-- Extrait --
Dès la Renaissance, le regain d’intérêt pour le monde classique attire la noblesse érudite de l’Europe entière vers la Méditerranée. De nombreux voyageurs accomplissent le « grand tour » d’exploration et de collecte en Italie, à Pompéi puis en Magna Græcia, c’est-à-dire les régions côtières du sud de la péninsule.

Suivant l’exemple de l’historien de l’art allemand Johann Joachim Winckelmann, qui fut bibliothécaire et surintendant des Antiquités à Rome au milieu du XVIIIe siècle, les érudits allemands Eduard Gerhard et Theodor Panofka y établissent, en 1829, l’Istituto di corrispondenza archeologica. Ce premier véritable centre de recherche sur l’Antiquité, initialement à vocation résolument internationale, sera rattaché aux institutions scientifiques du nouvel Empire germanique en 1871.

L’École française de Rome est officiellement créée en 1874, tandis que l’École française d’Athènes, fruit de l’appui français à l’indépendance grecque, a pour sa part vu le jour dès 1846. De nombreux chantiers de fouilles, en Italie, en Grèce, mais aussi dans les aires d’extension que sont les Balkans et l’Afrique du Nord, seront désormais gérés par ces deux écoles comme de véritables concessions. Celles-ci s’efforcent de combiner leur travail de recherche et de collection avec l’accueil et la formation d’une partie de l’élite intellectuelle et institutionnelle française.

Au Moyen-Orient

Une étape du dégagement de la porte n° 3 par les ouvriers du chantier de Khorsabad, lors de la mission archéologique dirigée par Victor Place.
Calotype de Gabriel Tranchand, 1852-1854. Collège de France, Paris, fonds Maurice Pillet.
© Archives Collège de France

L’archéologie moyen-orientale se développe sur le territoire de l’Empire ottoman, dont le long déclin attise les convoitises européennes. Nourri d’un mélange de romantisme et d’impérialisme, l’orientalisme ambiant s’attache à l’étude de grandes civilisations disparues, en réservant une place singulière à la Terre sainte de l’Ancien et du Nouveau Testament. L’expédition d’Égypte de Napoléon en 1801, tout en contribuant à l’avènement de l’égyptologie, confirme bien l’imbrication du savoir et du pouvoir.

-- Consigne --
Rédigez la suite du texte sur l'histoire de l'archéologie en Méditerranée et au Moyen-Orient, en commençant juste après sa dernière phrase.

-- Données --
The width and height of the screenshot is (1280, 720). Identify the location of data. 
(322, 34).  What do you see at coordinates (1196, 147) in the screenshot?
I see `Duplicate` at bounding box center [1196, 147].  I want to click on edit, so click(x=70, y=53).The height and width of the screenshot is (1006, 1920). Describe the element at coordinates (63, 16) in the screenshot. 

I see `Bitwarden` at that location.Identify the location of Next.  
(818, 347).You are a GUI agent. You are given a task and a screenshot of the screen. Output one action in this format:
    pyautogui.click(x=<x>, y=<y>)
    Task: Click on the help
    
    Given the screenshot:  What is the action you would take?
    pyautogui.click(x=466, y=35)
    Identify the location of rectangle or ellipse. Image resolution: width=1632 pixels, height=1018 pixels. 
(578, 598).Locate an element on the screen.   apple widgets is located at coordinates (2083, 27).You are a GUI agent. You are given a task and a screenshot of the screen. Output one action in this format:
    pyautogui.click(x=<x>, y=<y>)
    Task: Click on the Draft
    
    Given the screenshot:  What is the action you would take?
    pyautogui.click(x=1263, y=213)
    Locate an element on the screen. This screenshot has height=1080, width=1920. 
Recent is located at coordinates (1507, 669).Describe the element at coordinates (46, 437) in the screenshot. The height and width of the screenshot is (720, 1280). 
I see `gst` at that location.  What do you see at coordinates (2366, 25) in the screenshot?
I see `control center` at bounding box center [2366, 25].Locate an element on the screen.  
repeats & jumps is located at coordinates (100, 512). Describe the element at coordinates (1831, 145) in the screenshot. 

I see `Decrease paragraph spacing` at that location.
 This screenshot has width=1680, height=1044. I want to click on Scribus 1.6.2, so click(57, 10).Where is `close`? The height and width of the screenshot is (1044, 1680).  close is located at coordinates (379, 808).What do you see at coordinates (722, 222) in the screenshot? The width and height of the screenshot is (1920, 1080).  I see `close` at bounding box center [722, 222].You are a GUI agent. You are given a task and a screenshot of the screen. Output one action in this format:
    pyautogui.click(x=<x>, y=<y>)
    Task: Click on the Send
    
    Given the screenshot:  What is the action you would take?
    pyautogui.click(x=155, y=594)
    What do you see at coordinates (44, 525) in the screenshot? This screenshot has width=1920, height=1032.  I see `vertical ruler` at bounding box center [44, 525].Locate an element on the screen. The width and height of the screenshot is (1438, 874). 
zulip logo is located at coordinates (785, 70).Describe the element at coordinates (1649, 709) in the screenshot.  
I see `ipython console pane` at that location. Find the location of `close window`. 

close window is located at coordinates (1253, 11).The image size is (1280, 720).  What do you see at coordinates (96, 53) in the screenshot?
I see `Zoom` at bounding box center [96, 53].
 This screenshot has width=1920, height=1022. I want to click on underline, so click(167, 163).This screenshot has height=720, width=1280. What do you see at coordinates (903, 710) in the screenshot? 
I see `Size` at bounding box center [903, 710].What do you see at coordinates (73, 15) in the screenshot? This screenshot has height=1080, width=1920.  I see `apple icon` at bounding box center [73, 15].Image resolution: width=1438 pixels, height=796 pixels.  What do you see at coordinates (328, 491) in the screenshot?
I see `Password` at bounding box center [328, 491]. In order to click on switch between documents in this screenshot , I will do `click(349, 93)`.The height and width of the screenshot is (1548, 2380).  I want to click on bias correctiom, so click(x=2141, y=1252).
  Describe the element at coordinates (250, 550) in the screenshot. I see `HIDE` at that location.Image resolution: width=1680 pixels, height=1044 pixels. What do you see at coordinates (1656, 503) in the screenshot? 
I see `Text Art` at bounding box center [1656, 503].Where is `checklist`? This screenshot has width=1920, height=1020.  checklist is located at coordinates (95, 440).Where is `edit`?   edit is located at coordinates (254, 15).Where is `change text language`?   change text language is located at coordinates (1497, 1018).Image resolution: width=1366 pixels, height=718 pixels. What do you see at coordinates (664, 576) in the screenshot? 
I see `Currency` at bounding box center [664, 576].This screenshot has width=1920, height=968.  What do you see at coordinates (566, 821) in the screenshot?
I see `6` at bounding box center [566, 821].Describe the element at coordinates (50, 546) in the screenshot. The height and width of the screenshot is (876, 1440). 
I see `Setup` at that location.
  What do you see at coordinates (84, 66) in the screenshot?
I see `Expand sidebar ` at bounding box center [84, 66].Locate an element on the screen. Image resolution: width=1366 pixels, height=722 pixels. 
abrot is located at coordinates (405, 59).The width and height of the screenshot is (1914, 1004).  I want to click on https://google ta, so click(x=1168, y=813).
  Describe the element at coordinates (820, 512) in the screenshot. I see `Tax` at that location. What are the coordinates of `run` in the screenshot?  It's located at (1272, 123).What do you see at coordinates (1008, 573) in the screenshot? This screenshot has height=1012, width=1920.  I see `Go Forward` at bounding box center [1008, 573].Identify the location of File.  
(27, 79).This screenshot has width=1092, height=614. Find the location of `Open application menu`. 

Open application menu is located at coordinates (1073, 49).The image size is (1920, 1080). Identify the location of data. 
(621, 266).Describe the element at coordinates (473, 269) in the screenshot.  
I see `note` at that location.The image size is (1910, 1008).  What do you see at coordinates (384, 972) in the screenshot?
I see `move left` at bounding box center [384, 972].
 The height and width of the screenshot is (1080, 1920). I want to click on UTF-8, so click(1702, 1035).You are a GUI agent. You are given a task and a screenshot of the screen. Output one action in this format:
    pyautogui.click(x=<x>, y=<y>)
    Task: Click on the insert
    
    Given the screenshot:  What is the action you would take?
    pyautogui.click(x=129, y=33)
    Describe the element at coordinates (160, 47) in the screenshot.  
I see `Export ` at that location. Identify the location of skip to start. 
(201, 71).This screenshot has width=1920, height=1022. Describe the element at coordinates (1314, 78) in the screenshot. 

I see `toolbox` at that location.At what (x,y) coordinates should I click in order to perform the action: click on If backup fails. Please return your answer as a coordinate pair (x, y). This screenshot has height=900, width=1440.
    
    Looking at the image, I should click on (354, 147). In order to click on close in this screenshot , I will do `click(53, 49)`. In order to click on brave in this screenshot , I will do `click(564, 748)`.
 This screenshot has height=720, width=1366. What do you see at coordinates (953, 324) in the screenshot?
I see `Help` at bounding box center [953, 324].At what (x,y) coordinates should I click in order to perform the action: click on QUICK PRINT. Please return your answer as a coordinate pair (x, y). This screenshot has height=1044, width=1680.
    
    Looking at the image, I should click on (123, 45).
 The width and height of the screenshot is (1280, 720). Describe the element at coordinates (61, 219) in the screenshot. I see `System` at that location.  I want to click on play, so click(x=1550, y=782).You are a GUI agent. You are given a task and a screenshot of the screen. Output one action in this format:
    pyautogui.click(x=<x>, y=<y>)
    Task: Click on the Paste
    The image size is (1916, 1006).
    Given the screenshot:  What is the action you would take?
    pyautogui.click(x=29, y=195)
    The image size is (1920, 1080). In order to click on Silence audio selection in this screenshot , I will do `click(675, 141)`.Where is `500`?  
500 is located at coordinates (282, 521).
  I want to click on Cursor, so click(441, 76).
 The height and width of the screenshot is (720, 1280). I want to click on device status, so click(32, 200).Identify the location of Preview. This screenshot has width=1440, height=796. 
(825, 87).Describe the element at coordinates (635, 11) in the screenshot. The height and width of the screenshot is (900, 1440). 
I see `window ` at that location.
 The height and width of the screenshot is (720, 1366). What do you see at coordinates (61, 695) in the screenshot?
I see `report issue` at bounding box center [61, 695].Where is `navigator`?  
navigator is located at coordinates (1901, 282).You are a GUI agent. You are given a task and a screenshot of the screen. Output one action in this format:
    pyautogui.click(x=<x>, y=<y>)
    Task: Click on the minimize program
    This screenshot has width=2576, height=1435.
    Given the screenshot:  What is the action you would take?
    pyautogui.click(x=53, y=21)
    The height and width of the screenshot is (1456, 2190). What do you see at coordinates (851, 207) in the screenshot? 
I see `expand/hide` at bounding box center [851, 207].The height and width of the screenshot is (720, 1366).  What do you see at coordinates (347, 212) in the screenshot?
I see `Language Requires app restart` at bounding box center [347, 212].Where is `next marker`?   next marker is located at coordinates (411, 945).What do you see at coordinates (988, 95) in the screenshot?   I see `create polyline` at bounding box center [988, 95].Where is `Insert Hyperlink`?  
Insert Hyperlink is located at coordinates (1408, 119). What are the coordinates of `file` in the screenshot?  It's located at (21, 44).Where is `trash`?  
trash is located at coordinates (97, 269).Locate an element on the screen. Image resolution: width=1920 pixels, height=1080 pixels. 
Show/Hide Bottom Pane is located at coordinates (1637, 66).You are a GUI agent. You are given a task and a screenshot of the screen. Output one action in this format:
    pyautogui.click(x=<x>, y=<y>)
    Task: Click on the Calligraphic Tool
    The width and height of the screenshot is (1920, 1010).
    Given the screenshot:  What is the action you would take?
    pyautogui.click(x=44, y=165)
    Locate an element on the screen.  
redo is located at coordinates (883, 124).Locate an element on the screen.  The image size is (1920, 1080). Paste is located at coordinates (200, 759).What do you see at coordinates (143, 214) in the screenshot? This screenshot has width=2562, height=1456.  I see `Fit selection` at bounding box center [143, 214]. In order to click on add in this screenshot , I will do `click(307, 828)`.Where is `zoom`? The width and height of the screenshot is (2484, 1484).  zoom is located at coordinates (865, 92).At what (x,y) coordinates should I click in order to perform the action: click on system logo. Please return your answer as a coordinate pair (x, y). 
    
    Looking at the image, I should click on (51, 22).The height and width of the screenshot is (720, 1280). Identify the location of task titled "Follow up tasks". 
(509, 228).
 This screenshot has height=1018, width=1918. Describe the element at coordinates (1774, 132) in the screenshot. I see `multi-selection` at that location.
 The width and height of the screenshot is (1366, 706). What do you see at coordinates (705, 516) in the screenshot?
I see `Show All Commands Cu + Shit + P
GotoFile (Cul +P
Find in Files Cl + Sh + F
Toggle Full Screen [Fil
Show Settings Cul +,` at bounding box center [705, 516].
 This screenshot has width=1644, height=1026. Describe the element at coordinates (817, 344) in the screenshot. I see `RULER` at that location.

-- Réponse attendue --
Aux côtés d’une longue tradition de consuls archéologues en Méditerranée et en Mésopotamie (Lord Elgin ou Henry Rawlinson pour l’Angleterre, Paul-Émile Botta et Victor Place) pour la France, la seconde moitié du XIXe siècle voit éclore des institutions qui associent volontiers érudition et diplomatie, savoir scientifique et rayonnement culturel. Envoyé en Égypte, Auguste Mariette se voit confier dès les années 1850 l’administration des antiquités du pays, puis la direction du musée du Boulaq, amorce d’un musée national égyptien ce qui n'empêche pas – le Louvre, le British Museum et d’autres musées occidentaux d’enrichir leurs collections. L’Institut français d’archéologie orientale (IFAO), établi au Caire en 1880, est ainsi grand pourvoyeur à la fois de connaissances et d’antiquités ; il en va de même pour ses succursales à Damas et à Beyrouth.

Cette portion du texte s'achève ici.